Hope     ---      Encouragement    ---     Information
By David E. Miller, M.D., Ph.D., Medical Advisor to Moms Supporting Moms

On the order of 40 to 50 percent of new mothers will suffer significant emotional and physical
symptoms in the year post partum that interfere with her best mothering ability, stress
important relationships and represent unnecessary suffering for the mother and her family.  
Fortunately, they are highly treatable and often resolve as rapidly as they develop.

Psychiatric Diagnosis in General

We sometimes hear “That’s just psychobabble!  Psychiatry has a diagnosis for everyone!”  
That’s partly true – and partly not true.

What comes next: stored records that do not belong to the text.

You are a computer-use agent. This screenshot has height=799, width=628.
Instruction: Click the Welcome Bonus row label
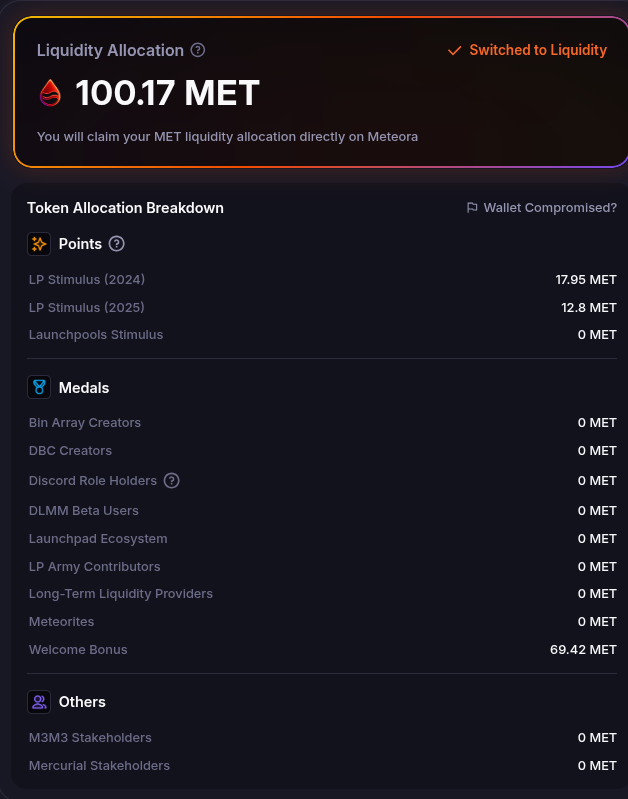(78, 649)
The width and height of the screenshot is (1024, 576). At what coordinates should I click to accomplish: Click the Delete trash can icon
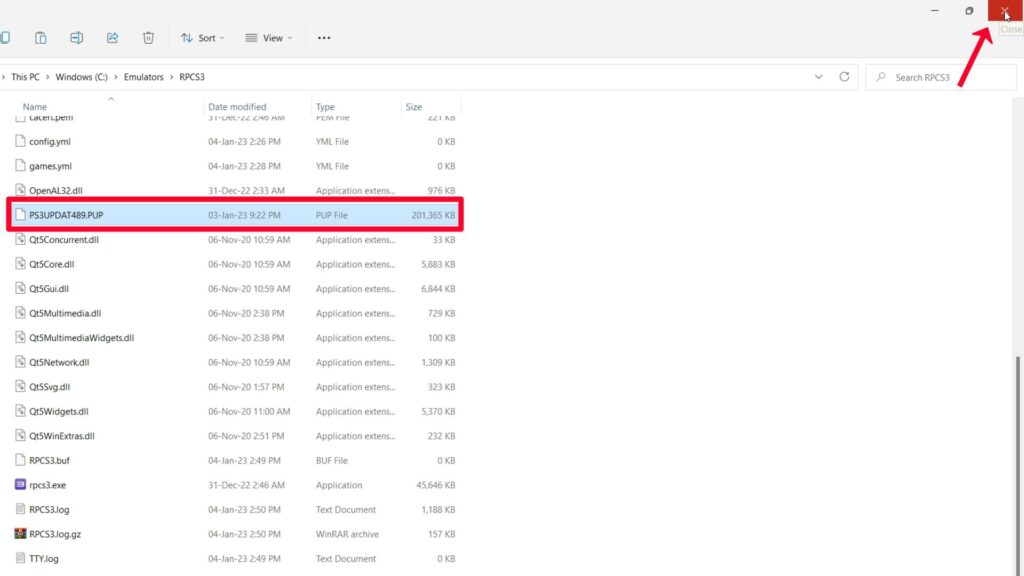click(148, 38)
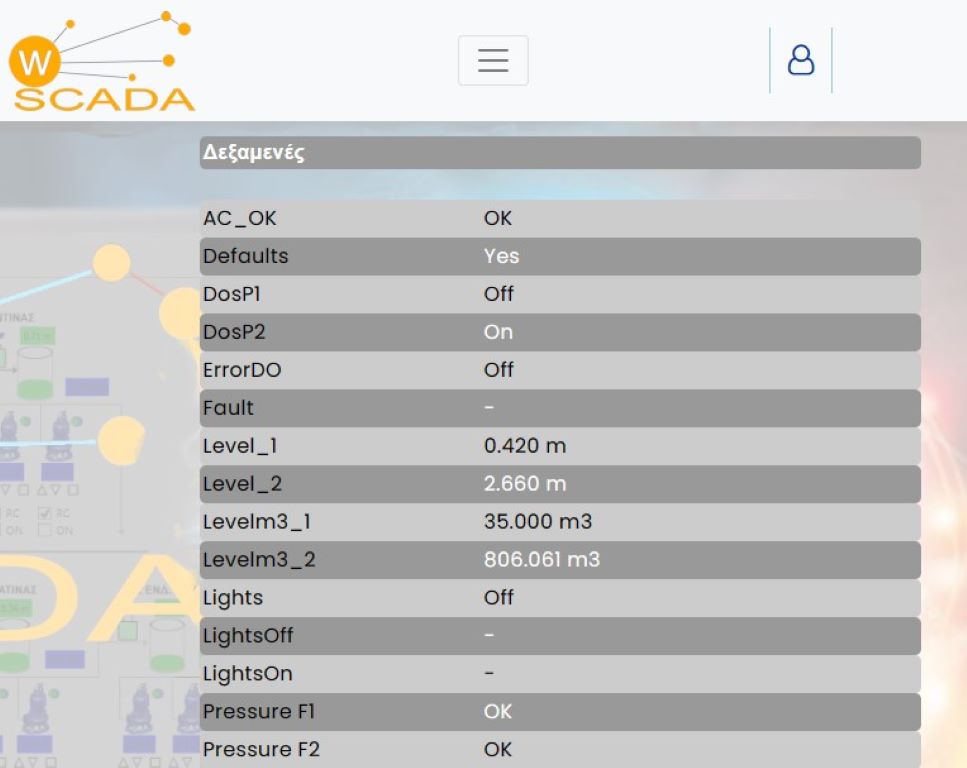967x768 pixels.
Task: Select the ErrorDO row label
Action: [x=242, y=370]
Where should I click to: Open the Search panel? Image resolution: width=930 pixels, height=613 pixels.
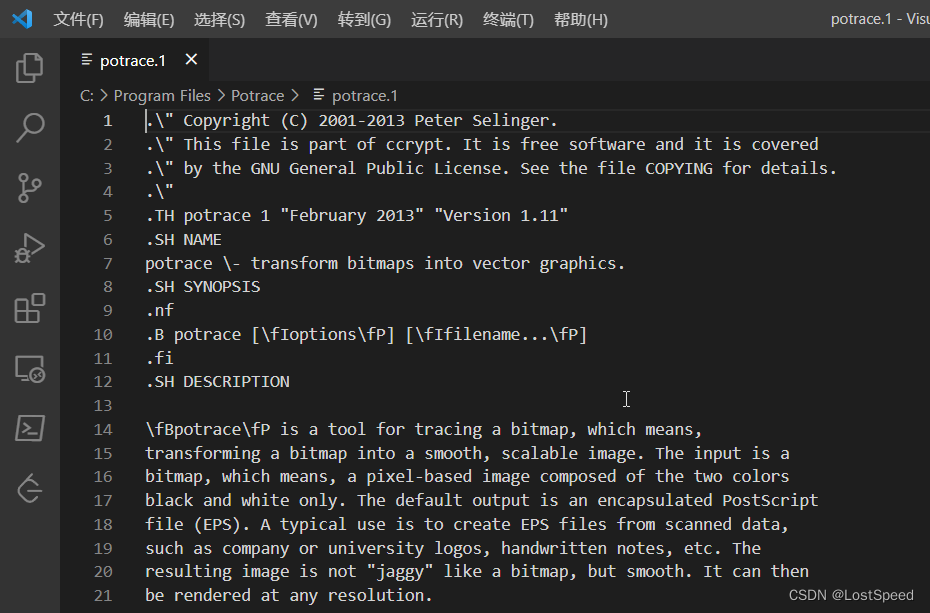[29, 128]
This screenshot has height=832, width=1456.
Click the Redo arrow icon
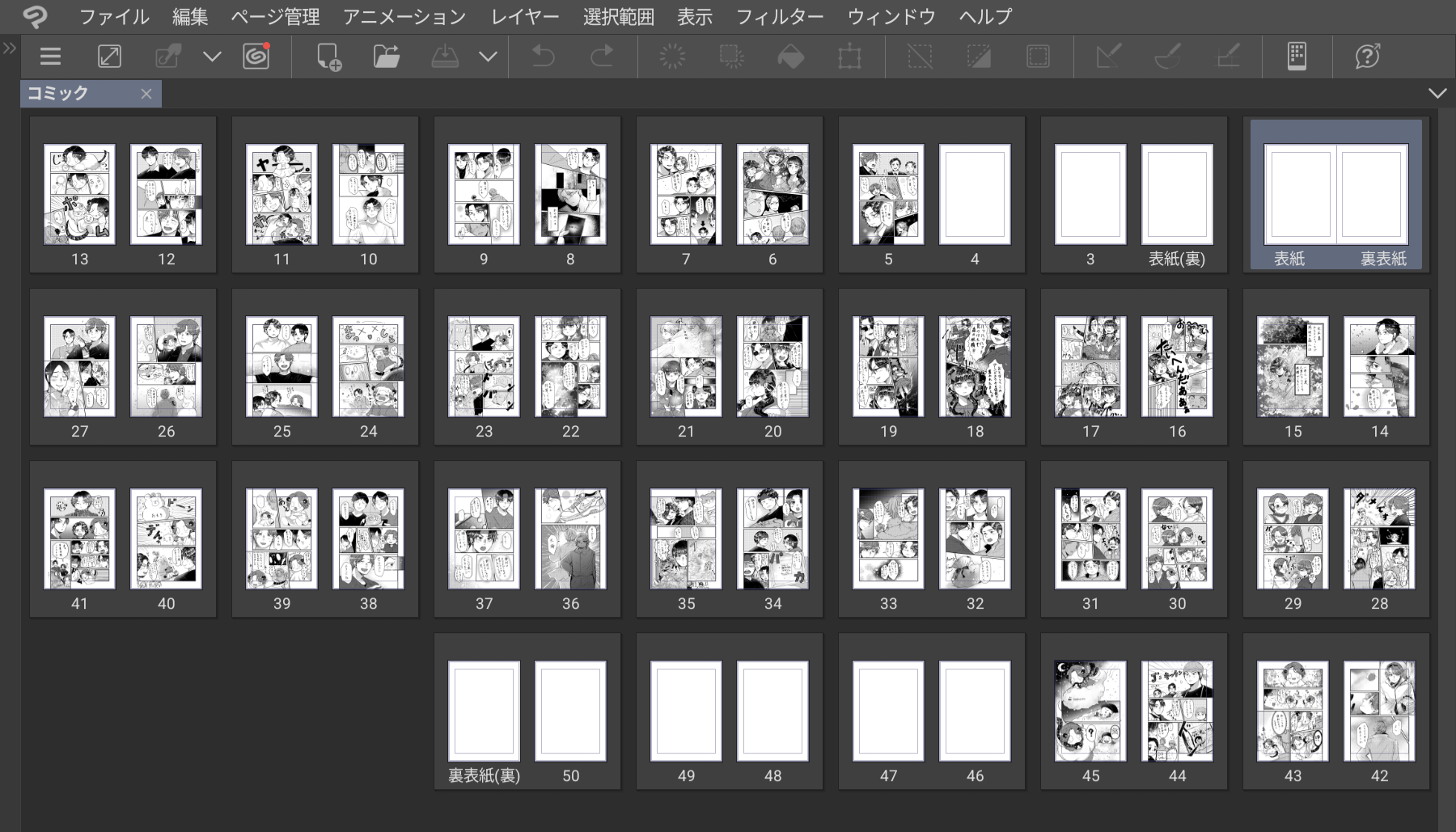(x=602, y=57)
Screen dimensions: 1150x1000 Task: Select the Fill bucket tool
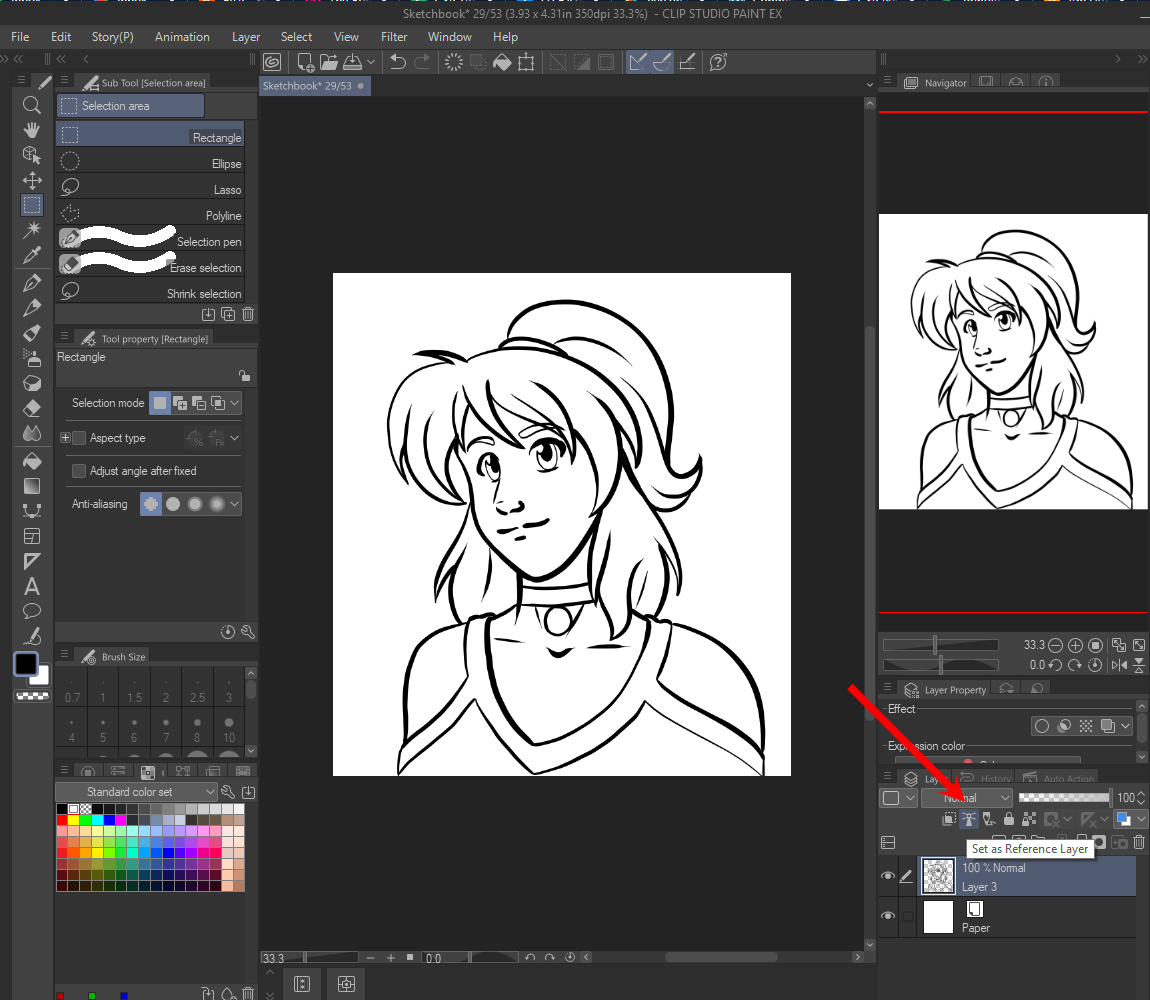32,461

One source of confusion is our usage of similar terms for both description and diagnosis.   We
use the expression “I’m depressed” to describe anything from a “bad hair day” to complete
immobilization, precisely because a depressed mood is a universal experience to some
degree.  But to qualify for a DSM IV-TR diagnosis of Major Depressive Disorder a person must
be “depressed” almost every day for at least two weeks and meet four or five other significant
criteria.  Remarkably, the Post Partum Mood Disorders, usually referred to as Post Partum
Depression, are often experienced as anxiety, insomnia, and other moods or affects not at all
similar to what we usually mean by “I feel depressed.”  

Another difficulty is our primitive state of knowledge about the way our brain functions to
produce mind, personality and our sense of awareness of self.  At our current state of
understanding, we can only describe patterns of symptoms and behaviors that seem likely to
arise from similar patterns of nature, nurture and stressors.  The difference between a
psychiatric “disorder” and merely a description of the character next door depends on the
degree of disability he or those around him experience from the particular group of behaviors.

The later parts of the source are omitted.